Obamas’ vacation puts Hawaii’s struggling tourism industry in spotlight


Between dealing with terrorism threats and crises abroad, President Barack Obama has been unwinding in Hawaii with his family. They’ve snorkeled in pristine bays and dined in fashionable restaurants. Tourism officials only wish there were thousands more visitors like them.

Tourism is the glue that holds this island state’s finances together, keeps its streets clean, its workers paid and its kids educated. But for the past two years, vacationers and corporations alike have abandoned Hawaii in favor of less exotic destinations closer to home. The result is an unprecedented slowdown in the industry and some cavernous cracks in the state’s budget.

Hawaii was so short of cash this year that it furloughed teachers and suspended school for 17 Fridays during the academic year, giving it the fewest school days of any U.S. state. Home foreclosures and bankruptcy filings are soaring. The unemployment rate has more than doubled over the past two years to 7 percent. While that’s well below the national average of 10 percent, it’s a stunner for a place that just a few years ago boasted a jobless rate under 3 percent.

For the first time in a decade, the number of Hawaiians receiving welfare benefits has increased. Crime is up in Oahu this year, even as it fell nationwide. And as if things weren’t discouraging enough, an army of rats in Honolulu’s China Town is plaguing the already beleaguered restaurant trade.

It’s the “worst recession in our lifetimes,” said Marcus Oshiro, chairman of the state’s House Finance Committee.

The number of visitors to the islands in November fell 17 percent from 2007, and total spending by air visitors for the first 11 months of 2009 decreased $1.3 billion from the same period in 2008.

Tourism officials are hoping that the Obamas’ visit can begin to turn that around, with images of sugary beaches and 30-foot waves being beamed back to snowbound mainlanders.

But some Aloha State natives are blaming Obama, a Hawaii native, for at least part of the slump. They say he didn’t do them any favors last year when he said companies receiving government bailouts shouldn’t be taking trips “to Las Vegas or go down to the Super Bowl.” He might as well have said Hawaii.

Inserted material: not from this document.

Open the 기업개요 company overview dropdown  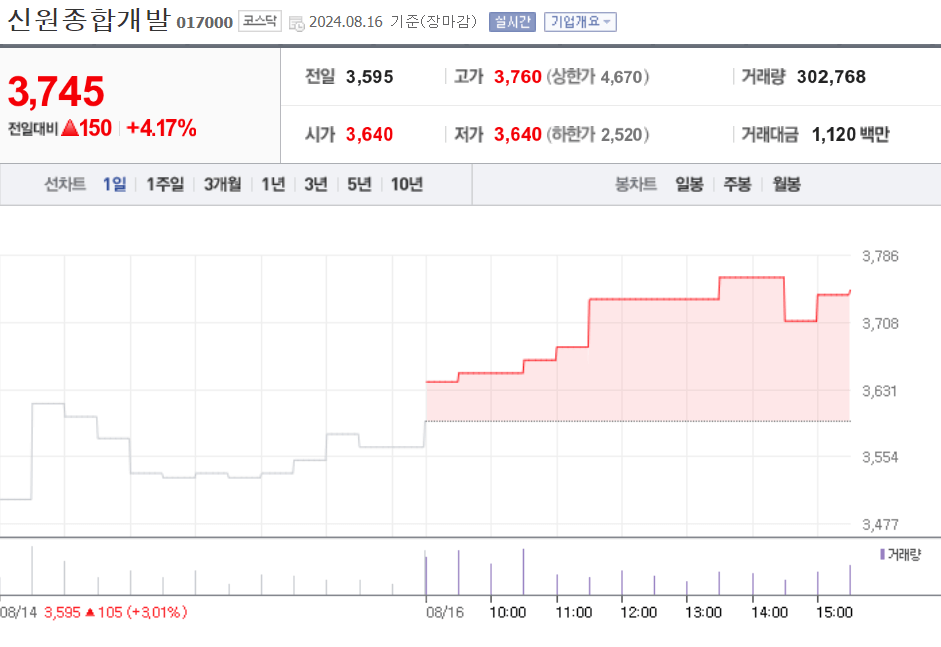coord(579,19)
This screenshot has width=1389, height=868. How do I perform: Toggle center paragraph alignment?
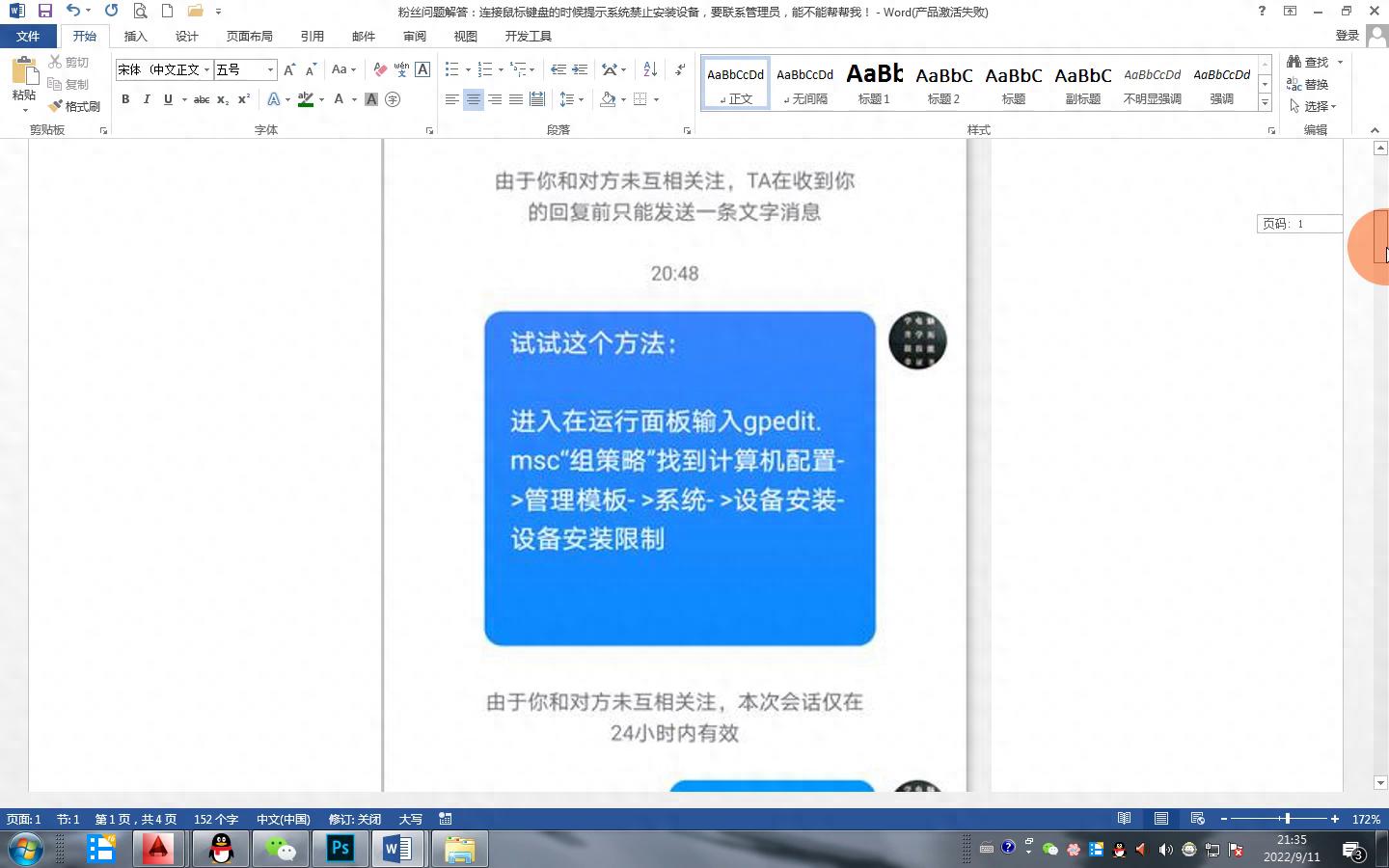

Lavish conventions and corporate junkets have come under fire since it was revealed that troubled insurer AIG spent $443,000 at the St. Regis Resort in Dana Point, Calif., just days after accepting an $85 billion federal bailout. The backlash has cost luxury destinations such as Hawaii a bundle. More than 100 corporations and associations scrapped Hawaiian business retreats or conferences after Obama’s comments, according to Hawaii’s Department of Business, Economic Development and Tourism.

“We’re losing the group business that’s either canceled due to economic reasons or concerns about being seen as a company going to Hawaii,” said Keith Vieira, senior vice president and director of operations for Starwood Hotels and Resorts in Hawaii and French Polynesia.

That drop has especially hurt Hawaii’s Big Island, which traditionally feels a slowdown first and recovers last compared to Oahu, the most populated island, said Joseph Toy, president of Hawaii tourism research firm Hospitality Advisors. In November, hotel occupancy on the Big Island was a meager 40 percent, he said.

Occupancy at hotels on the Big Island and Kauai fell to 54 percent from 72 percent and to 60 percent from 78 percent, respectively, over the past three years, according to TZ Economics, a local research firm. The overall drop in hotel revenue exceeds $1 billion across the state, according to some estimates.

There’s hardly a tourist spot on the planet that hasn’t been hurt by the global slowdown. But Hawaii has proven particularly vulnerable. Located 2,900 miles off the West Coast, it’s completely dependent on air travelers and cruise ship passengers.

The tourism decline here accelerated in early 2008, as the U.S. economy faltered and employers axed tens of thousands of workers. Suddenly, a tropical vacation became an unthinkable luxury to many consumers.

A number of ritzy hotels are in foreclosure or have changed hands because of financial difficulties. Shops around the upscale areas are feeling the slowdown too. “Usually at Christmas time, you couldn’t walk through the mall it was so crowded,” said Dion DeBois, who works at a jewelry store at the upscale Kings Shops at Waikoloa Village. “Now, nobody’s traveling.”